Free vision screenings for over 200 students  and free high-tech vision aids for two fifth graders

 College Park –November 15 — “This is so awesome!” said Stevie. I can read a whole sentence at a time.  I’ve never been able to do that before”  The fifth grade Mimosa Elementary School student had been just introduced to his new high tech vision aid, a Closed Circuit Television Magnifier (CCTV).  The device can magnify objects up to 79 times their normal sizes, a feature which will allow Stevie to see clearly for the first time things he never dreamed possible.

Stevie is all smiles after learning to use his new CCTV.

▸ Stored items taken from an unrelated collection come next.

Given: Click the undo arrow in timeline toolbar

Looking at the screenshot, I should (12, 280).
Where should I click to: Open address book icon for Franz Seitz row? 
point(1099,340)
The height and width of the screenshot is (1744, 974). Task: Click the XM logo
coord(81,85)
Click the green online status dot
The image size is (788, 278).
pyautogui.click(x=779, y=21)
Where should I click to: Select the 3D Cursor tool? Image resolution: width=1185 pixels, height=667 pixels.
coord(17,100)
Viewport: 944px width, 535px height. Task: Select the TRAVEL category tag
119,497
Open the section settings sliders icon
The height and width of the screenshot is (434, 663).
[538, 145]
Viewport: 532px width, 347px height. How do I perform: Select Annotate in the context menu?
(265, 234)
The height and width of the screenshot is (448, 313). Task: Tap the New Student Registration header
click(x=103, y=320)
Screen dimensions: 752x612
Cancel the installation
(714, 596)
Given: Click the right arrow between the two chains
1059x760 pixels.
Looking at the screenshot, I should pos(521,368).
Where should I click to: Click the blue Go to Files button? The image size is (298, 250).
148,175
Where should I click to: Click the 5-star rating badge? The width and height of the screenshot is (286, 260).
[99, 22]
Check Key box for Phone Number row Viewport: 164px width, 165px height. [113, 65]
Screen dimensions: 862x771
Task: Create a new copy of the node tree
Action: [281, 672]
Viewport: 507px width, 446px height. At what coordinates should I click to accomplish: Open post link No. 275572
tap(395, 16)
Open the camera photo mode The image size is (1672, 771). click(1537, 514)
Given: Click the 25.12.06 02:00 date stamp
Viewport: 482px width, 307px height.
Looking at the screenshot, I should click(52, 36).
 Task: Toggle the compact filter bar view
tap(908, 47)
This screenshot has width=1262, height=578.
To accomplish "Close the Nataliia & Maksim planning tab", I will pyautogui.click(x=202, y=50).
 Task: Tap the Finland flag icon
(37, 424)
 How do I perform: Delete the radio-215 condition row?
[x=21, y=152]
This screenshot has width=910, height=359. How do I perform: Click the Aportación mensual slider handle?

 “This is really cool!” For Stevie, who suffers severe vision loss, this state of the art vision aid will change his life. Stevie was one of two children to receive a new CCTV at an event at S.L. Lewis School on November 15.  Sylvester, fifth grader at Brookview Elementary also received the equipment. “Wow,” said the youngster as he examined the veins of a leaf through the new magnifier.  Sylvester’s Dad said he had known for a long time that his son couldn’t see very well.“He’d hold a book right up to his face and get as close to the TV as possible to see a program.” Jeff Haddox, Sight Savers President/CEO, stated “It is our goal to provide life changing vision aids to under served visually impaired children.  Like these students here this morning, many children with severe vision loss can have their vision greatly enhanced by placing high tech vision aids in their homes.”

Sylvester listens carefully as Sight Savers' Margie Haddox explains his new CCTV.

 However, this equipment is costly and it is not covered by insurance. That’s where Sight Savers steps in.  Working with the Sight Savers staff, teachers of the visually impaired in the Fulton County School System referred these two  students who will greatly benefit by having these vision aids in their homes. Sight Savers staff trained the two fifth graders and their families on how to use the equipment.  After training, the children took the equipment home with them to keep. Sight Savers will now provide extensive follow-up services to the children and their families. “We value lasting relationships with the kids we help,” said Haddox, “therefore, we have an extensive follow-up program, checking in with them until the child’s 19th birthday. Our goal is to help these children make the most of their remaining vision, regain their childhood independence, and improve their quality of life.”

Project 20/20 also vision screened over 200 third and fifth graders as part of this program. Every child who failed the screening, as well as nine previous vision screenings in the Fulton County School System,  will be contacted and provided follow-up eye care services by Sight Savers Case Managers.  The Sight Savers follow-up protocol includes parental notification and education, the coordination of eye exams, prescription eyeglasses, medications and other prescribed treatment, which may even extend to eye surgery, all at no cost to the families. The Katz Foundation and Sight Savers America provided funds for this vision health program.